GIVEN RECORDS:
Start of Block

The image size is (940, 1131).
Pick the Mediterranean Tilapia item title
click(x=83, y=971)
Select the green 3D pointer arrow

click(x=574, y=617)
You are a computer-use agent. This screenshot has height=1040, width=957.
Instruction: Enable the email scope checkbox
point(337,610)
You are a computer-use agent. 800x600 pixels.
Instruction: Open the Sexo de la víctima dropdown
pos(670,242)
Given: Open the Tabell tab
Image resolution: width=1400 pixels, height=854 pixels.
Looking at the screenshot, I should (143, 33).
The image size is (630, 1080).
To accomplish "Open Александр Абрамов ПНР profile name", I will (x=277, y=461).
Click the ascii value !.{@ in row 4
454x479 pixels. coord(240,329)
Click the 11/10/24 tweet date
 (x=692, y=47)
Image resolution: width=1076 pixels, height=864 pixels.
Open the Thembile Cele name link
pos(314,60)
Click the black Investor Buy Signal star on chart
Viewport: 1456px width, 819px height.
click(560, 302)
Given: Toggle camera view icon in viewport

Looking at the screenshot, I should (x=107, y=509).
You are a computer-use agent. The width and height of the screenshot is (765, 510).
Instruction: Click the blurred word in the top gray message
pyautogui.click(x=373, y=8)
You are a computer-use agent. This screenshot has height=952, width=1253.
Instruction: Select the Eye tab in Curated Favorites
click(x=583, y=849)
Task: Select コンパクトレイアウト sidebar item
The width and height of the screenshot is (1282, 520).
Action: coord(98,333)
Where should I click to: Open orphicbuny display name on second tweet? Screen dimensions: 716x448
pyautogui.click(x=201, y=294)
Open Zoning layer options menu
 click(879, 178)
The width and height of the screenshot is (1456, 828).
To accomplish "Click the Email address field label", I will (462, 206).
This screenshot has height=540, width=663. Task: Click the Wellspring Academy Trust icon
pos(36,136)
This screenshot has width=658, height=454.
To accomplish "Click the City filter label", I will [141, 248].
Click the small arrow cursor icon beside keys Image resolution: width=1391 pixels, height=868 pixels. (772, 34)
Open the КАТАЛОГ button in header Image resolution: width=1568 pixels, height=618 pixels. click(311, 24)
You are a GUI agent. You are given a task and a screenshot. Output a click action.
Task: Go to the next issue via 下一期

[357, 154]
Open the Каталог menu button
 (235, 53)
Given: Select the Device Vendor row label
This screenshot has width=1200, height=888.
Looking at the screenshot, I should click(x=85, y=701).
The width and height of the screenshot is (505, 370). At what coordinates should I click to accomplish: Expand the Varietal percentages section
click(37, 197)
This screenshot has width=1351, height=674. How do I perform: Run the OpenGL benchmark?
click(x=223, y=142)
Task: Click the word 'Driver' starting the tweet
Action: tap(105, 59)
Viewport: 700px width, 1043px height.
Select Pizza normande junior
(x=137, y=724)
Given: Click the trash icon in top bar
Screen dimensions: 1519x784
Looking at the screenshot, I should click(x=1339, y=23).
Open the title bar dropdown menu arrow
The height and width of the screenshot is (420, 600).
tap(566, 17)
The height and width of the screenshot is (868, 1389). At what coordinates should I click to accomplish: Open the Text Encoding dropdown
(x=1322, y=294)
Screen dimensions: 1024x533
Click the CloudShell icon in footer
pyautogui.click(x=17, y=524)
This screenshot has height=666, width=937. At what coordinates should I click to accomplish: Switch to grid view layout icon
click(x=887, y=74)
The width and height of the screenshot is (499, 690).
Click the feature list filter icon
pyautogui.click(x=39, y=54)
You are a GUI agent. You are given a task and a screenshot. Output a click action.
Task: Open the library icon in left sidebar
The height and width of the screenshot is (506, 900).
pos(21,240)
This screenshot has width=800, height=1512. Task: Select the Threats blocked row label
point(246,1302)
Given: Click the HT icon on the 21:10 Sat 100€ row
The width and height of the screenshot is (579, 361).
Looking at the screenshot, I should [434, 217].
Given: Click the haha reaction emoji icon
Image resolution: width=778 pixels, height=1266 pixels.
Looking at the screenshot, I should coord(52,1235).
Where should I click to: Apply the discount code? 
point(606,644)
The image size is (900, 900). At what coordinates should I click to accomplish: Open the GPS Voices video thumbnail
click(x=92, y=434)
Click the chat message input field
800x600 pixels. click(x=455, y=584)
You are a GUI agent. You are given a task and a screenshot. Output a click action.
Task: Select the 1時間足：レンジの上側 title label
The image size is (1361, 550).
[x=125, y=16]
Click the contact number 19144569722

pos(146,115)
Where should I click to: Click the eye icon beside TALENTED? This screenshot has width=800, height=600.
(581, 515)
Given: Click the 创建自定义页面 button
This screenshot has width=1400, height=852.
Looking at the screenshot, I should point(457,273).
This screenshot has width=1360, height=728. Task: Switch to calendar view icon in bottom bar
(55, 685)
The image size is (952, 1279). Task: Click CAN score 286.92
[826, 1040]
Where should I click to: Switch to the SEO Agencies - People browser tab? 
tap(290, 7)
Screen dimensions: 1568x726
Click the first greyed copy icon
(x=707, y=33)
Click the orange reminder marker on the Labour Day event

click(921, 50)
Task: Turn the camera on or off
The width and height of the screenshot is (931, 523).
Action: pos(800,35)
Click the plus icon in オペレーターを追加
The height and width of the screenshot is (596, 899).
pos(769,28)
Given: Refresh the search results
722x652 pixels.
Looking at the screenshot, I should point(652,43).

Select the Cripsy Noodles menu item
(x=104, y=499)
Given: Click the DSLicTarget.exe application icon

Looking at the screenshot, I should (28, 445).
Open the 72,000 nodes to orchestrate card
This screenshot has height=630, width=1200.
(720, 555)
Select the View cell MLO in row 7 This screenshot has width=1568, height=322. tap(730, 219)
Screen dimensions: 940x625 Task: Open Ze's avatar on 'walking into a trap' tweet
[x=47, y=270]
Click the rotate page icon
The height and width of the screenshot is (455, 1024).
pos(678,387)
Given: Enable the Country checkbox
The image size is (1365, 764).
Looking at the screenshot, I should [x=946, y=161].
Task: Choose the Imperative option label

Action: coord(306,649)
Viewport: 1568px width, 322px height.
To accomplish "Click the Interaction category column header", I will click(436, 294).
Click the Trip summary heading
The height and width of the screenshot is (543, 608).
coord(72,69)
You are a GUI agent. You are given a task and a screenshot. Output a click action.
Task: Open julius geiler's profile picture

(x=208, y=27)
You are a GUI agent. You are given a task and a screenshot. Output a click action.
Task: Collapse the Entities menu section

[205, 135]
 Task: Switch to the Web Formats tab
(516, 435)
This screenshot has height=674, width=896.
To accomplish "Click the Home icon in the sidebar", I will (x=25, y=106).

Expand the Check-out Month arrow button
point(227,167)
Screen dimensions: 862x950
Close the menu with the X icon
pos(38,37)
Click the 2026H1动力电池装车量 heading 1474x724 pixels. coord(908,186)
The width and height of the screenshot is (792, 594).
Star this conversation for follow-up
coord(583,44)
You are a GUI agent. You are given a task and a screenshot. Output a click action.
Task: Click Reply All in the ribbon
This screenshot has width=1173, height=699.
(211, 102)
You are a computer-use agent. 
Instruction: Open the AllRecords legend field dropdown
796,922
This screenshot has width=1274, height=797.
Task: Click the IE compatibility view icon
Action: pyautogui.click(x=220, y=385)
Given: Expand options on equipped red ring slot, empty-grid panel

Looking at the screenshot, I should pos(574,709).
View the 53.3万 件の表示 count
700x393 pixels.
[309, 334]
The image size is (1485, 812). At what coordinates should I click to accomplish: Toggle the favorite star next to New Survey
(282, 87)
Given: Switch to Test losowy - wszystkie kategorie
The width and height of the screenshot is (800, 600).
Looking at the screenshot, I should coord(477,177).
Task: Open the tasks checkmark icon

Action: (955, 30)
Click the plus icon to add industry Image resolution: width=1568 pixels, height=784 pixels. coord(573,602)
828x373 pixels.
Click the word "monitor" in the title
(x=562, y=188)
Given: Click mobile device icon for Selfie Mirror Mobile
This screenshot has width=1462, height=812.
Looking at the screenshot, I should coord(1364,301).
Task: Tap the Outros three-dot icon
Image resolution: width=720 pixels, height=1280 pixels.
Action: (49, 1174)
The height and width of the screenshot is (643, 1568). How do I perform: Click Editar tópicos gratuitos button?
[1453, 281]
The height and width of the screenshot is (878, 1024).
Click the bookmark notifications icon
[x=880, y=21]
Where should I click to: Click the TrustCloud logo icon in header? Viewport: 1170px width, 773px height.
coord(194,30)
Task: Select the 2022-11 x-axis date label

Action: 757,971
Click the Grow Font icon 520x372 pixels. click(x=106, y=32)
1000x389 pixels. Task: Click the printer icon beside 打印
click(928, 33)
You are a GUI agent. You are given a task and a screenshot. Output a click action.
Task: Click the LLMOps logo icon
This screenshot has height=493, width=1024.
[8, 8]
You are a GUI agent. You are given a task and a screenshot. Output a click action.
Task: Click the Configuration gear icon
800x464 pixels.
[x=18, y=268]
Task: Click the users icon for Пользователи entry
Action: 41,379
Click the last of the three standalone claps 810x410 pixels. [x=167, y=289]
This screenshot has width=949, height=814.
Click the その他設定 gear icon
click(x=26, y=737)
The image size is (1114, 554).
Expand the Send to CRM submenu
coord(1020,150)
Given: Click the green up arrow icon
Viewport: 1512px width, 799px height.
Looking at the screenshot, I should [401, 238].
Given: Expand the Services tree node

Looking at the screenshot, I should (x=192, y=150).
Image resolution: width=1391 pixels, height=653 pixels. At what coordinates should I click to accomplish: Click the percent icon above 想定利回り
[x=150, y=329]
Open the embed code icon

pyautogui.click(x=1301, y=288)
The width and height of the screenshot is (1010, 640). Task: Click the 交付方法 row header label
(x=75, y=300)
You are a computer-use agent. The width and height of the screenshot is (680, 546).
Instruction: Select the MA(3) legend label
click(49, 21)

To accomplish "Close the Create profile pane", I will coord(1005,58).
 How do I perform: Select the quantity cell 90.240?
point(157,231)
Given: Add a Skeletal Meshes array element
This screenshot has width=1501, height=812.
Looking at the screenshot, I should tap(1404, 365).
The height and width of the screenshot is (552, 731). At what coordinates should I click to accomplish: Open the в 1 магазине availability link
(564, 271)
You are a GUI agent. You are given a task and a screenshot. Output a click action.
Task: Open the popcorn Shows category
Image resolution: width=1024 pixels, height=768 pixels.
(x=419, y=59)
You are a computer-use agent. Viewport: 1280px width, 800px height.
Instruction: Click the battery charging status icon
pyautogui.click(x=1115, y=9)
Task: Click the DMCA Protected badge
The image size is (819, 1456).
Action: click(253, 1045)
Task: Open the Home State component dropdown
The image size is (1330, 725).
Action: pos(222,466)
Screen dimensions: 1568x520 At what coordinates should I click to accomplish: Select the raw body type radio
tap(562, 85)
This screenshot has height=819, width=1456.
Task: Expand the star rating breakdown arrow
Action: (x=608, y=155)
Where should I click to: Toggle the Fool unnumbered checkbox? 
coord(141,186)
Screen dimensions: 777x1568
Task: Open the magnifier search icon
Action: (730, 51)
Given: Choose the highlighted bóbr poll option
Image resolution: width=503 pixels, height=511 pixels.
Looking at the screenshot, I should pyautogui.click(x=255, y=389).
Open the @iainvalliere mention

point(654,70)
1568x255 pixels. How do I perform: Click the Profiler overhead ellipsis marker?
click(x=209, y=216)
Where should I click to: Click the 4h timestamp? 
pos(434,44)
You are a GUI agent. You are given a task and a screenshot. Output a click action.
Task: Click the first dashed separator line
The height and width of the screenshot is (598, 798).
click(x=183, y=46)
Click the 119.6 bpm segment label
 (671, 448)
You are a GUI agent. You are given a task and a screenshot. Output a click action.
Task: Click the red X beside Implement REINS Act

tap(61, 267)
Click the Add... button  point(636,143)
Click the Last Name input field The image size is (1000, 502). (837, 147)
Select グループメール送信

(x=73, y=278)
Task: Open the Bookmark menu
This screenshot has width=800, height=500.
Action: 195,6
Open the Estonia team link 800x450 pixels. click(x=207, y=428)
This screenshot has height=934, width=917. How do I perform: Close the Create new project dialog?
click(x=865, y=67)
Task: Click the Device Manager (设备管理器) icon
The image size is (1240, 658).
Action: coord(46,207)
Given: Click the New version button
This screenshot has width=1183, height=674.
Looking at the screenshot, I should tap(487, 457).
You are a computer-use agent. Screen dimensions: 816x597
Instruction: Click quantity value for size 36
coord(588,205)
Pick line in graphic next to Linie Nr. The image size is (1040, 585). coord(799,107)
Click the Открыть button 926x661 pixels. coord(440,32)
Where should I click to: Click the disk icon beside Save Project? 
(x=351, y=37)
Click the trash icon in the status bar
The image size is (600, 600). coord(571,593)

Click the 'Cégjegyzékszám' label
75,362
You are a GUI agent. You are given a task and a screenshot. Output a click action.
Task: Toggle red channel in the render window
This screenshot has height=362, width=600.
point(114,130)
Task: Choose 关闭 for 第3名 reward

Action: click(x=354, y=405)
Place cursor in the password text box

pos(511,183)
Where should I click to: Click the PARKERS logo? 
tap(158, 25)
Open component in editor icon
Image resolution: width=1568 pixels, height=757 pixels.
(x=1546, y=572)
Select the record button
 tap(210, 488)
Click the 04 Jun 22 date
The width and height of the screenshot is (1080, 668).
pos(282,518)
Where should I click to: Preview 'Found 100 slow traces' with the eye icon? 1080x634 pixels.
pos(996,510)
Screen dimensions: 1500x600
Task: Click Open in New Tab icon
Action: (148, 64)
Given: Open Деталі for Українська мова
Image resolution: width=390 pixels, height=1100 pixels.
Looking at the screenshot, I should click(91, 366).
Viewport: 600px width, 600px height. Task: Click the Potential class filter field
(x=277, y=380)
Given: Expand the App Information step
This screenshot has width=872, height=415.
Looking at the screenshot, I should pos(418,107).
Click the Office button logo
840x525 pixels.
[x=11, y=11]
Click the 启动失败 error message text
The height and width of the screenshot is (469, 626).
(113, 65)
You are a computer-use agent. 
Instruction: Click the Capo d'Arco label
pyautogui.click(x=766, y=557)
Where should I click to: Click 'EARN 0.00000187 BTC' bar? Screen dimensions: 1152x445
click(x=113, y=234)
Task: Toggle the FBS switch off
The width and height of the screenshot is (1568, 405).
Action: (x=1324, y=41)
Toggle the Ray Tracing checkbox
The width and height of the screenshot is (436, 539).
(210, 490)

End of Block

DIRECTIONS FOR THIS TASK: All lines of the data above that include the word "Home" must be shown.

TASK ANSWER:
To accomplish "Click the Home icon in the sidebar", I will (x=25, y=106).
Task: Open the Home State component dropdown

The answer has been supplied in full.